[Supplied text]:
►

Qiupalong is a genus of extinct ornithomimid theropods from the Late Cretaceous of what is now China and Canada.

The type specimen, holotype HGM 41HIII-0106, preserves partial hips and hindlimbs, and was named and described in 2011. The team describing it, Xu et al., found it to represent a new taxon, which they gave the binomial Qiupalong henanensis. The genus name comes from the Qiupa Formation, where the specimen comes from, and the Chinese word long, meaning "dragon". The specific epithet is derived from the taxon's occurrence in the Henan Province. Qiupalong is from the late Late Cretaceous, based on the age of the Qiupa Formation. Qiupalong is the first definitive Asian ornithomimid from outside of the Gobi Desert and is the southern-most occurrence of Late Cretaceous Ornithomimidae from eastern Asia. Additional specimens, which include vertebrae, forelimbs, hips, hindlimbs, were later described in 2017 from the Belly River Group of Alberta, Canada. They were referred to Qiupalong sp., given that they occurred up to 10 million years before the type material of Qiupalong. These finds suggest that Qiupalong radiated to Asia from Canada.


Ruyangosaurus (Ruyang County lizard) is a genus of titanosauriform sauropod dinosaur recovered from the Early Cretaceous Haoling Formation of China. The type species is R. giganteus, described in 2009 by Lü Junchang et al. Along with Huanghetitan and Daxiatitan, Ruyangosaurus is among the largest dinosaurs discovered in Cretaceous Asia.

◄

[Check your understanding]:
1. Return the section of the dinosaur passage between "Ruyangosaurus (Ruyang County" and "in Cretaceous Asia.", inclusive.
2. Answer these from the dinosaur passage:
(a) In what year was Qiupalong named and described?
(b) From which formation was Ruyangosaurus recovered?
(c) What does the Chinese word long, used in the genus name Qiupalong, mean?

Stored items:
►

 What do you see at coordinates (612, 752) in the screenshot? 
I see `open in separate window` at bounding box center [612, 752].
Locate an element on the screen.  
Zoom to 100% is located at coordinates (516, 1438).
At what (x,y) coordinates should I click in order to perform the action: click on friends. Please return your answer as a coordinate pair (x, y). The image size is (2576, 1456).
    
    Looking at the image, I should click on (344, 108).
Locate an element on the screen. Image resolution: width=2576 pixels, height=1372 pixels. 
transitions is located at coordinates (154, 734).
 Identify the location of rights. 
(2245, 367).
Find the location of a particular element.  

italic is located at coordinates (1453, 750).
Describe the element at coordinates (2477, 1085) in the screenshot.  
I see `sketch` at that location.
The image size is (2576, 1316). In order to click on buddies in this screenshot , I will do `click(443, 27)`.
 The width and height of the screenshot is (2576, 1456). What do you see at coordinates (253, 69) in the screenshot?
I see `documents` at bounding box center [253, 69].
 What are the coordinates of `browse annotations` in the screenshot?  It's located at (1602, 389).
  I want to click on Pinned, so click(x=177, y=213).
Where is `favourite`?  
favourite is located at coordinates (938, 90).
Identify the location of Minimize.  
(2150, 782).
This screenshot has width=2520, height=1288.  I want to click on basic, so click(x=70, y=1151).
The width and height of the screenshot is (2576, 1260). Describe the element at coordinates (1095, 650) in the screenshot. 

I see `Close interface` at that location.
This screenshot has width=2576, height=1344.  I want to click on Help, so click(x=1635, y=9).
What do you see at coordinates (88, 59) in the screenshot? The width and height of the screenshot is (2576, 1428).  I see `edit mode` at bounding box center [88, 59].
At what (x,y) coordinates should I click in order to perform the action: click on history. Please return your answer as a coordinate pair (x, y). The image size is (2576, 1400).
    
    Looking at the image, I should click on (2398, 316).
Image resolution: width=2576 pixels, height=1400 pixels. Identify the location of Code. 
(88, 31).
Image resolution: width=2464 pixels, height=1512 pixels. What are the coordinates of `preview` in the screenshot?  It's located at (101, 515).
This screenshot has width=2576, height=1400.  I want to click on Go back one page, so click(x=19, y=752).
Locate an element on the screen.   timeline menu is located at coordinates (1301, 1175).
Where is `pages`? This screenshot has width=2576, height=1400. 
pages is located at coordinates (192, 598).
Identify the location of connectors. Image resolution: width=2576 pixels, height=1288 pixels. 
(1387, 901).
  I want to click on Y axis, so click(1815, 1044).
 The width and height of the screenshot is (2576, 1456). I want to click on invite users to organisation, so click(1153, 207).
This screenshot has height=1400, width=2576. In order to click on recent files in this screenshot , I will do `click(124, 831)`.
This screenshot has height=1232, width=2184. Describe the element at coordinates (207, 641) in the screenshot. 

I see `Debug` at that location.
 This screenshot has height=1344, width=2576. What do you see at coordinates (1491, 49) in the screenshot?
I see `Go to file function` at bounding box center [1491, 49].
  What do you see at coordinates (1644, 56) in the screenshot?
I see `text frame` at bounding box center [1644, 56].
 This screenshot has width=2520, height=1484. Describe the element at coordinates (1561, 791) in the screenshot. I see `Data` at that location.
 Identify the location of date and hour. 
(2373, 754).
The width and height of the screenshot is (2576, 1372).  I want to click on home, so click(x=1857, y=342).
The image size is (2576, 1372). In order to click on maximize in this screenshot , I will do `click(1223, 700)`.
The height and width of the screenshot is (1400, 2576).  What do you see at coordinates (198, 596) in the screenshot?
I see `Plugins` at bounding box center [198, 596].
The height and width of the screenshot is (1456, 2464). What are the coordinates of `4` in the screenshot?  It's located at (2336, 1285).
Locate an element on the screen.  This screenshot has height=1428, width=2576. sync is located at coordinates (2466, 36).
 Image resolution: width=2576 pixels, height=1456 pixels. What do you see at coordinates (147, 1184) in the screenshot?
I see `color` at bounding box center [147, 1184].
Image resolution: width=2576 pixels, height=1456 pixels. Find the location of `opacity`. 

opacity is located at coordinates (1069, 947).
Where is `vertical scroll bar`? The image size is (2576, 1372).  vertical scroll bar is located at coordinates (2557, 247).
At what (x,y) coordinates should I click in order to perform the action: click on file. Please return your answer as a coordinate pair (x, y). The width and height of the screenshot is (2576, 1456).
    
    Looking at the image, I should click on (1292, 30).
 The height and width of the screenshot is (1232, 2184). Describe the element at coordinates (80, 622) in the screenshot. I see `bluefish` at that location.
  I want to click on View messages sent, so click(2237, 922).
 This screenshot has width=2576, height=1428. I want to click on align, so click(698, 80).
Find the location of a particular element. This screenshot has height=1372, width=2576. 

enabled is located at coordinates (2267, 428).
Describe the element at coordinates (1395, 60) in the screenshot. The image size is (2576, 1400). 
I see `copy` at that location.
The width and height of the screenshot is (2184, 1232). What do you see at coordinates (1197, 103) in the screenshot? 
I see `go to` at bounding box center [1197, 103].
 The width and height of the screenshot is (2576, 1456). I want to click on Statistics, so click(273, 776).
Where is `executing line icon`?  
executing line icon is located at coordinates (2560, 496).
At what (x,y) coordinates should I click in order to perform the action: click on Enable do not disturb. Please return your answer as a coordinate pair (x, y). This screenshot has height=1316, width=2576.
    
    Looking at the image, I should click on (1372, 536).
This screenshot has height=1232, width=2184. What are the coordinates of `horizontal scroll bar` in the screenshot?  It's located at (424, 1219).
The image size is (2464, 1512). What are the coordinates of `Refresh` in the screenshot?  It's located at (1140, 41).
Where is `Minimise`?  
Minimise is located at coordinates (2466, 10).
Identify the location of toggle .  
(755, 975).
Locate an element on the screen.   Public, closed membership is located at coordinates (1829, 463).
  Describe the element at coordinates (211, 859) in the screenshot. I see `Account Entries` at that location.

◄

[Your written answers]:
1.
Ruyangosaurus (Ruyang County lizard) is a genus of titanosauriform sauropod dinosaur recovered from the Early Cretaceous Haoling Formation of China. The type species is R. giganteus, described in 2009 by Lü Junchang et al. Along with Huanghetitan and Daxiatitan, Ruyangosaurus is among the largest dinosaurs discovered in Cretaceous Asia.

2.
(a) 2011
(b) The Early Cretaceous Haoling Formation of China
(c) "Dragon"